— -- The approximately 80 million Anthem Inc. health insurance customers whose personal information may have been compromised in a cyber attack could very quickly see their data used for thieves' financial gain, say security experts.
The company's initial investigation indicates that members' information accessed includes names, dates of birth, "member I.D./social security numbers," addresses, phone numbers, email addresses and "employment information."
A social security number opens a host of ways thieves can steal a person’s identity for financial, medical or other gain, Matt Cullina, CEO of IDT911, tells ABC News.
Anthem Inc. offers Blue Cross Blue Shield plans in California, New York and about a dozen other states.
"A credit breach has its own set of concerns, but nothing a canceled card can’t fix," Cullina said. "Whereas, the exposure of a social security number leaves a consumer potentially plagued by identity theft for life. Breaches and the identity theft that flows from them has indeed become the third certainty in life."
With information gleaned from the Anthem breach, thieves could potentially do these five things:
1. File and steal tax refunds
Tax identity cases were up 135 percent in 2014 from 2013, according to the IDT911 fraud center, likely due to the rash of breaches exposing personal information.
2. Open new credit cards
Thieves can easily obtain a credit card, especially online, with information exposed through the Anthem breach. Consumers should actively monitor their accounts and their credit report for any new inquiries, Cullina said.

> **APPLY WHAT YOU READ**:
[1] Could you copy everything in the Anthem breach article from "2. Open new" down to "inquiries, Cullina said.", word for word?
[2] How would the article on the Anthem data breach continue past its final sentence? Write the next part.

> **SOURCE MATERIAL**:
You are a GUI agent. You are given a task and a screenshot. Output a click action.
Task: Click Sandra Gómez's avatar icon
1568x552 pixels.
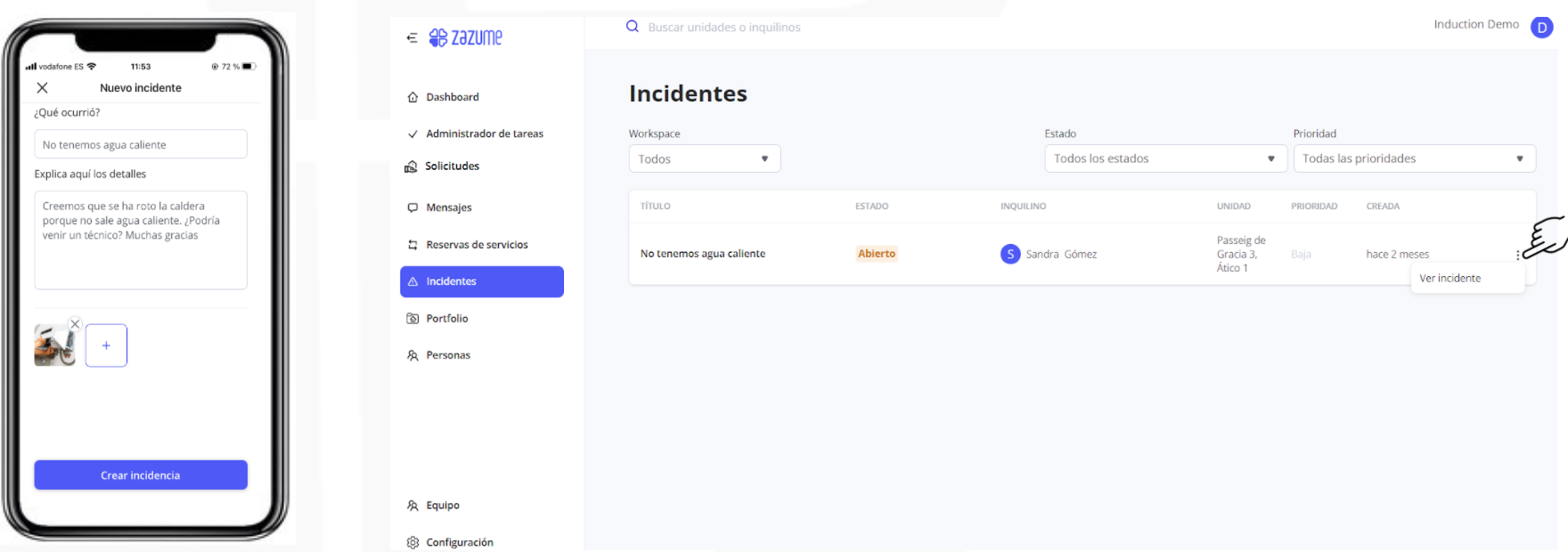click(x=1009, y=255)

> **ANSWERS BY TASK**:
[1]
2. Open new credit cards
Thieves can easily obtain a credit card, especially online, with information exposed through the Anthem breach. Consumers should actively monitor their accounts and their credit report for any new inquiries, Cullina said.

[2]
3. Apply and secure a loan
Through payday loans or even a mortgage are possible avenues for thieves who can buy property and take out lines of credit on your good name, Cullina said.
4. Apply for a job
An undocumented worker or someone looking to rid of their troubled past could use the information for your stolen identity to find work.
5. Pursue medical treatment
Medical identity theft, another growing result of exposed personal information, allows a thief to use patient information to file fraudulent claims, open lines of credit and pursue treatment with someone else's identity. As many as 1.84 million people may have been affected by medical identity theft in 2013, according to the Ponemon Institute LLC.
Anthem will individually notify current and former members whose information has been accessed, Anthem CEO and president Joseph Swedish said on a website dedicated to the issue, AnthemFacts.com. The company said it will also provide free credit monitoring and identity protection services.